--- DOCUMENT EXCERPT ---

In 1976, Café Jacques found a business champion in music entrepreneur and aspiring rock manager Bruce Findlay, the namesake of Bruce’s Record Shop, a multi-store Scottish chain. Findlay generated interest from several labels but favored CBS due to their strong global distribution (a key concern to Bruce, a longtime record retailer). A group of label representatives led by CBS A&R Dan Loggins (Kenny‘s brother) flew from London to Edinburgh, where they witnessed the band’s West End Club set and signed them after the show.

---

= ACTIVITY LIST =
1 > Do these statements agree with the passage about Café Jacques? For each, answer yes or no and quote the words of the passage that settle it.
(a) Findlay favored CBS because of its strong global distribution.
(b) The label representatives flew from Edinburgh to London.
(c) The band was signed before its West End Club set.
2 > Pick up the passage about Café Jacques after its last sentence and carry it on for a few more sentences.

--- PROVIDED DATA ---

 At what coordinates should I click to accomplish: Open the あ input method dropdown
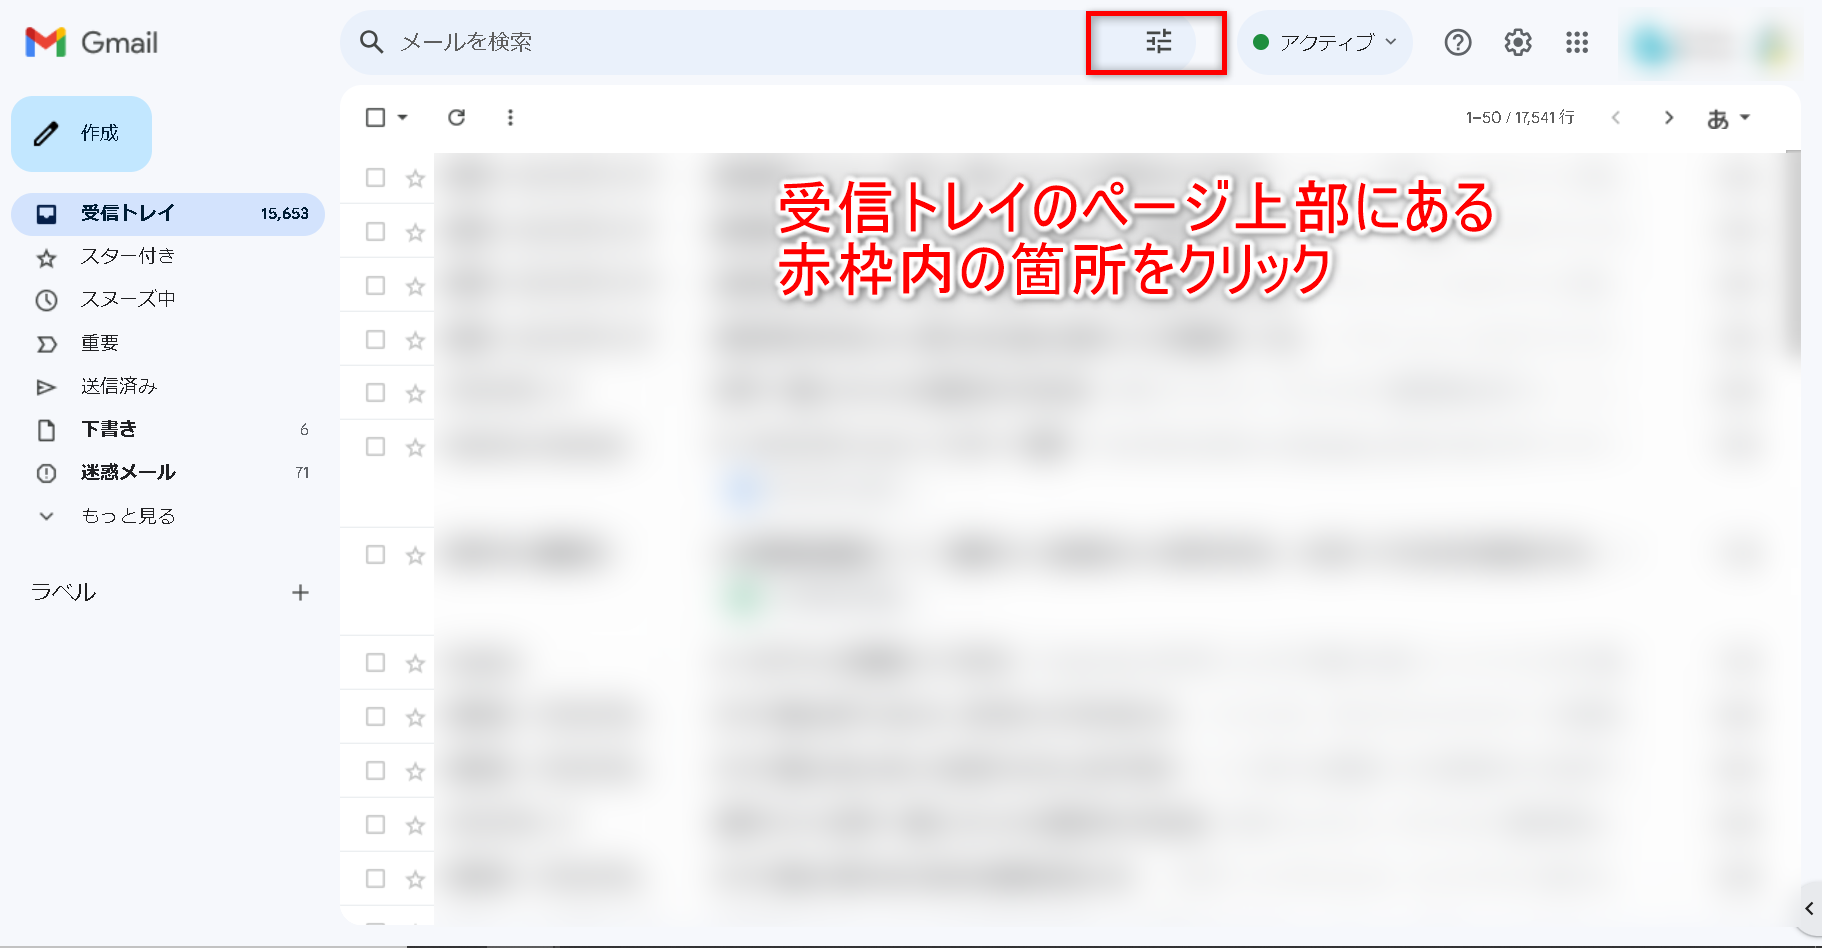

---

= EXERCISE ANSWERS =
1 >
(a) Yes: "favored CBS due to their strong global distribution"
(b) No: "flew from London to Edinburgh"
(c) No: "signed them after the show"

2 >
CBS first paired Café Jacques with producer David Batchelor, a soundman for the Scottish hard-rock bands Nazareth, Tear Gas, and the Sensational Alex Harvey Band. After the union proved fruitless, they teamed with Rupert Hine, a veteran musical artist whose growing list of production credits included albums by Jonesy, Kevin Ayers, and Nova. His current band, Quantum Jump, plied similar soul-funk territory to Café Jacques, who admired Hines’ grand visions of sound creation, which they likened to Beatles producer George Martin.


Round the Back

Café Jacques released their debut album, Round the Back, in November 1977 on CBS. Mike Ogletree wrote the laidback opener “Meaningless” and conceived the title for “Eberehtel,” one of three spacious ballads (along with “Sands of Singapore” and “Farewell My Lovely”) by Peter Veitch.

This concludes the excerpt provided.